Çeviri: Musanna
Sırtı yerde ve bacakları bükülmüş bir şekilde çimlere yayılmıştı. Gri gökyüzünü ve üstünde oluşan ağır bulutları izliyordu. Yağmur yağacağını biliyordu. Buraya geldiğinden beri hep öyle oluyordu ama onun umurunda değildi. Yağsın ya da yağmasın, hiçbiri Kyungsoo'nun umurunda değildi.
Ayakkabılarını çıkarıp, pisliği ayak parmaklarının arasında hissetmek istiyordu. Ama sonra ayaklarını yıkamanın zor olacağını fark edince vazgeçti. Bu yüzden onun yerine el parmaklarını toprağa soktu ve toprağı hissetti. Diğer eli de havaya kalkmış bulutlara ulaşmaya çalışıyordu. Işık parmaklarından geçtikçe onunla oyun oynuyordu. Açık. Kapalı. Kyungsoo ışığı kapatıyor ve açıyordu.
Hava soğuktu. Biraz da rüzgarlıydı. Ama o rahattı. Çimenlere yatmak genelde tenini kaşındırırdı ama şu an, sanki çimenler yastık gibiydiler onun için. Sanki çok mantıklıydı da.
Kyungsoo elini indirip, gözlerini kapattı ve derin nefesler almaya başladı. Bunu seviyordu. Yalnız olmayı seviyordu. Her şeyden uzak olmayı seviyordu. Bu çok rahatlatıcıydı.
Kyungsoo kendini her şeyden uzaklaşmış gibi hissediyordu. Sabahtan beri hasretini çektiği şekerlemeyi yapmaya kara verdi. Belki de bir saate sıkıştırabilirdi. Karanlık bir şey etrafında dolaşmaya başladı. Gözleri kapalı olsa da Kyungsoo hareketleri algılayabiliyordu. Gözlerini açtığında karşısında ona bakan birini buldu.
Bir süre figüre baktı ve kim olduğunu anlamaya çalıştı ama üzerindeki ışık yüzünden düzgün göremiyordu. Adamın ona bakış şekli onu korkutuyordu. Oturmak için kendini kaldırdığında yer onu dürtüklemeye başladı.

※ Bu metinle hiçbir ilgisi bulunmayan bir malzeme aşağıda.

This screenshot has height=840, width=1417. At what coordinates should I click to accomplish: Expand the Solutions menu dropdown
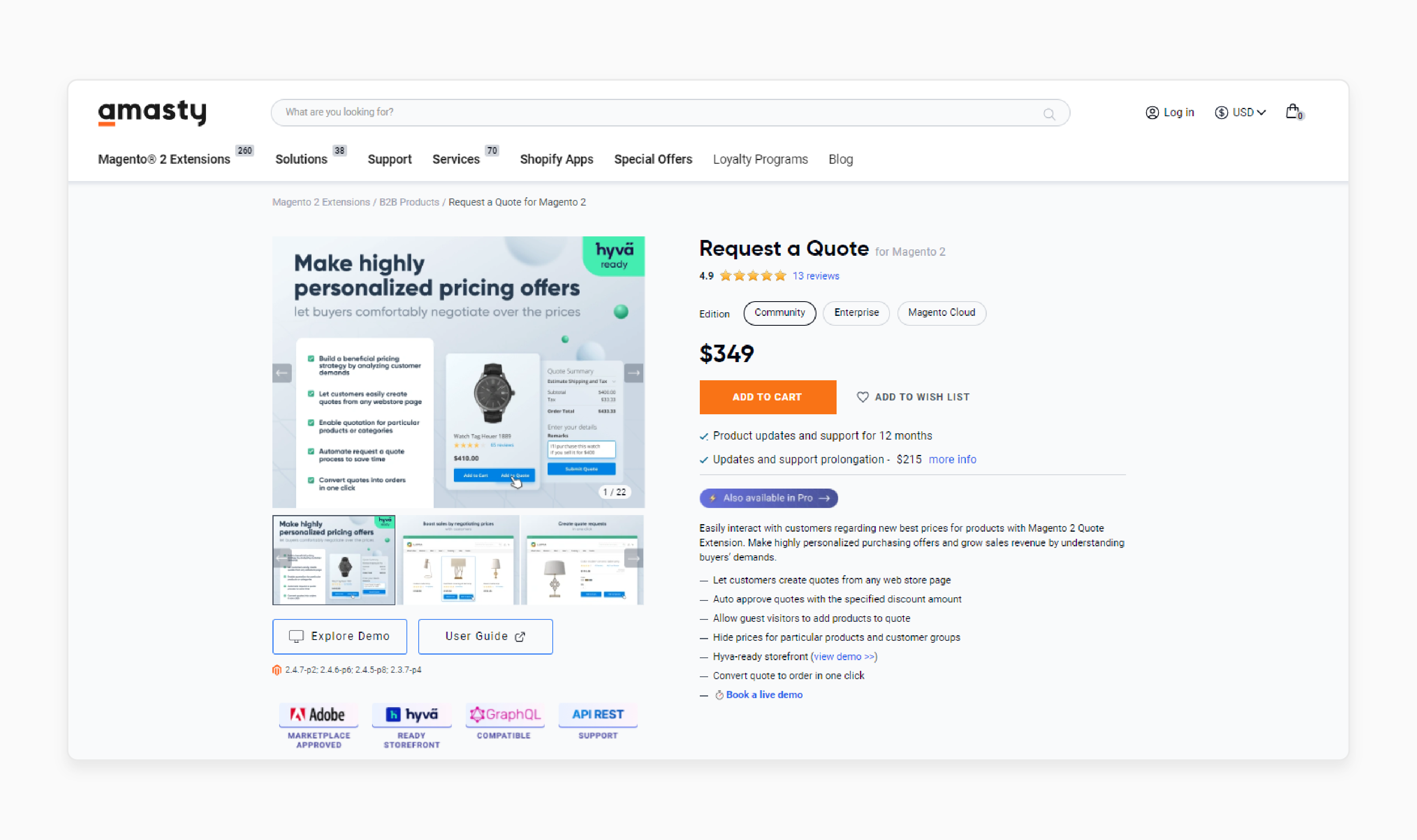click(301, 159)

Dürtüklüyordu... Kyungsoo bunu biraz garip ve rahatsız edici buldu. Şu an şekerleme yapması gerekiyordu ama adamın etrafında dolanması ve yerin sallanması yüzünden uyuyamıyordu.
"Kyungsoo,"
Kyungsoo gözlerini açtı ve onu uyandırmak için sallayan, sınıf arkadaşı, Byun Baekhyun'u gördü.
"Hey," dedi Baekhyun hala Kyungsoo'yu sallıyorken. Kyungsoo yattığı yerden kalkarken başını tuttu. Çimenler ve gri gökyüzü gitmiş yerine masalar ve sandalyeler gelmişti. Etrafına baktı ve günün son dersi olan ekonomi dersinde olduğunu fark etti. Sadece birkaç dakika dinlenmek için başını sıraya koyduğunu hatırladı. Çoğu öğrenci gitmiş, kalanlarda eşyalarını topluyorlardı ve profesör ona kötü kötü bakıyordu.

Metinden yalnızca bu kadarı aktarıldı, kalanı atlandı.